[start]

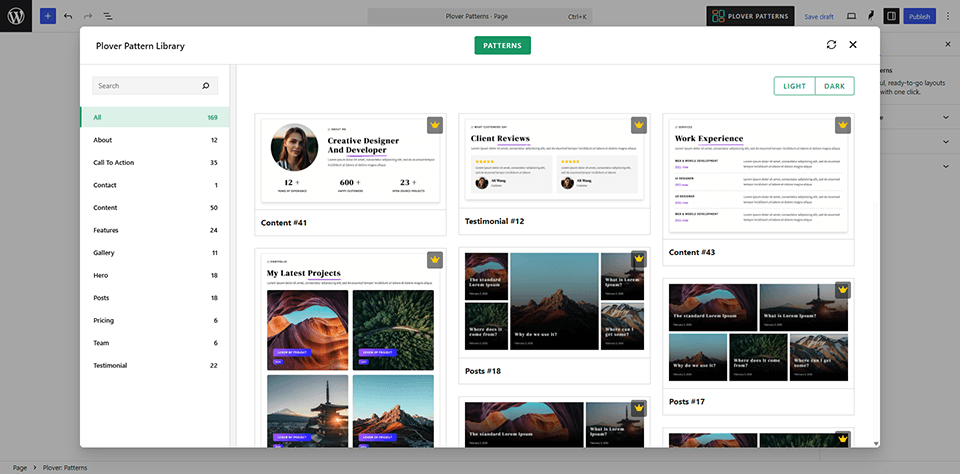Screen dimensions: 960x474
Task: Click the search magnifier icon in sidebar
Action: pos(206,86)
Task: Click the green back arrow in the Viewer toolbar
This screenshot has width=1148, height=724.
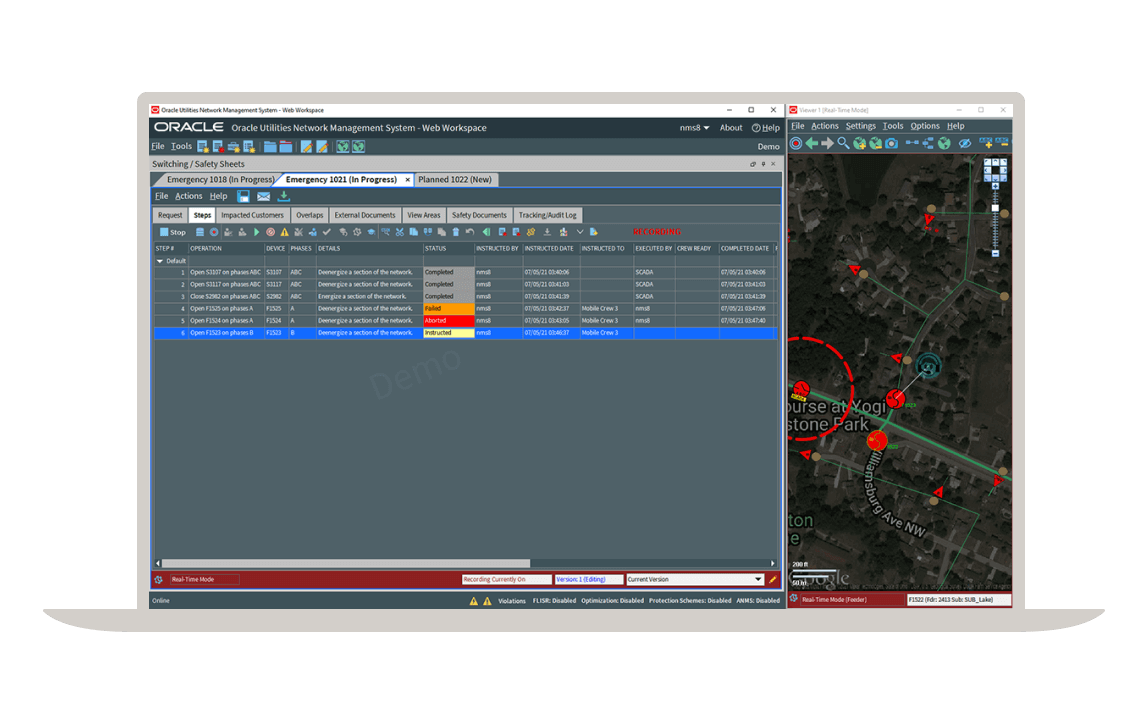Action: [811, 143]
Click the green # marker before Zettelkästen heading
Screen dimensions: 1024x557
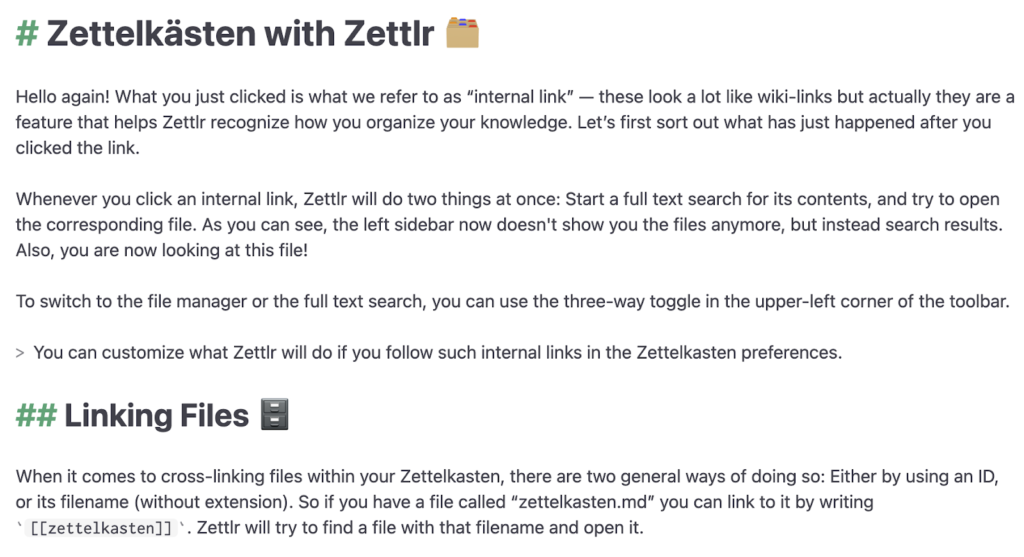pos(27,34)
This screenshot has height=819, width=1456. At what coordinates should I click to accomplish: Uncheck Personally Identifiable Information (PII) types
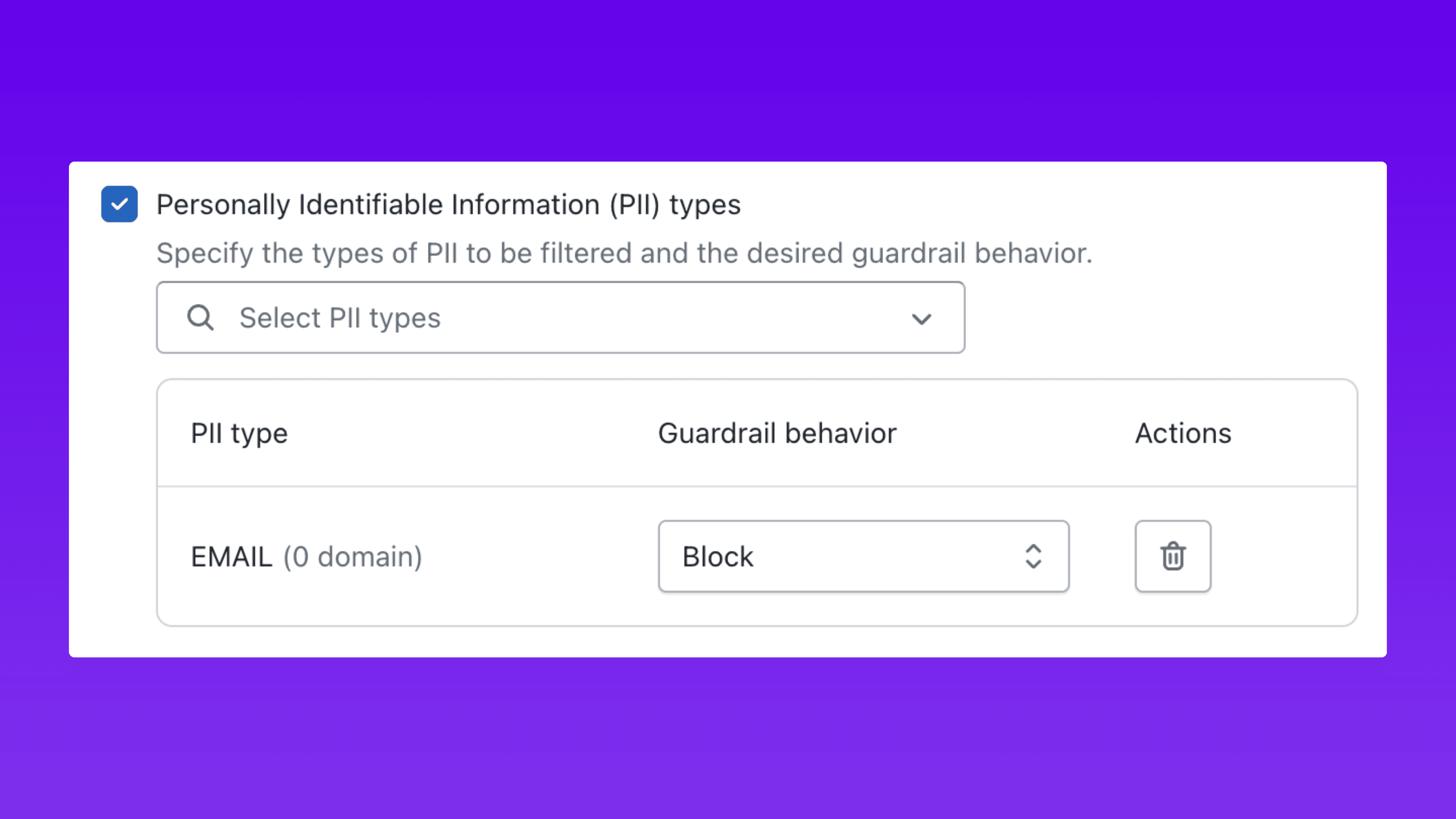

[end]

### What you are asked to do
Render the listing above as a Markdown table with the columns Row and Line, one numbered row per non-blank line. Omit the pictures.

### Answer to this problem
| Row | Line |
|---|---|
| 1 | Screen dimensions: 960x474 |
| 2 | Task: Click the search magnifier icon in sidebar |
| 3 | Action: pos(206,86) |
| 4 | Task: Click the green back arrow in the Viewer toolbar |
| 5 | This screenshot has width=1148, height=724. |
| 6 | Action: [811, 143] |
| 7 | Click the green # marker before Zettelkästen heading |
| 8 | Screen dimensions: 1024x557 |
| 9 | pos(27,34) |
| 10 | This screenshot has height=819, width=1456. At what coordinates should I click to accomplish: Uncheck Personally Identifiable Information (PII) types |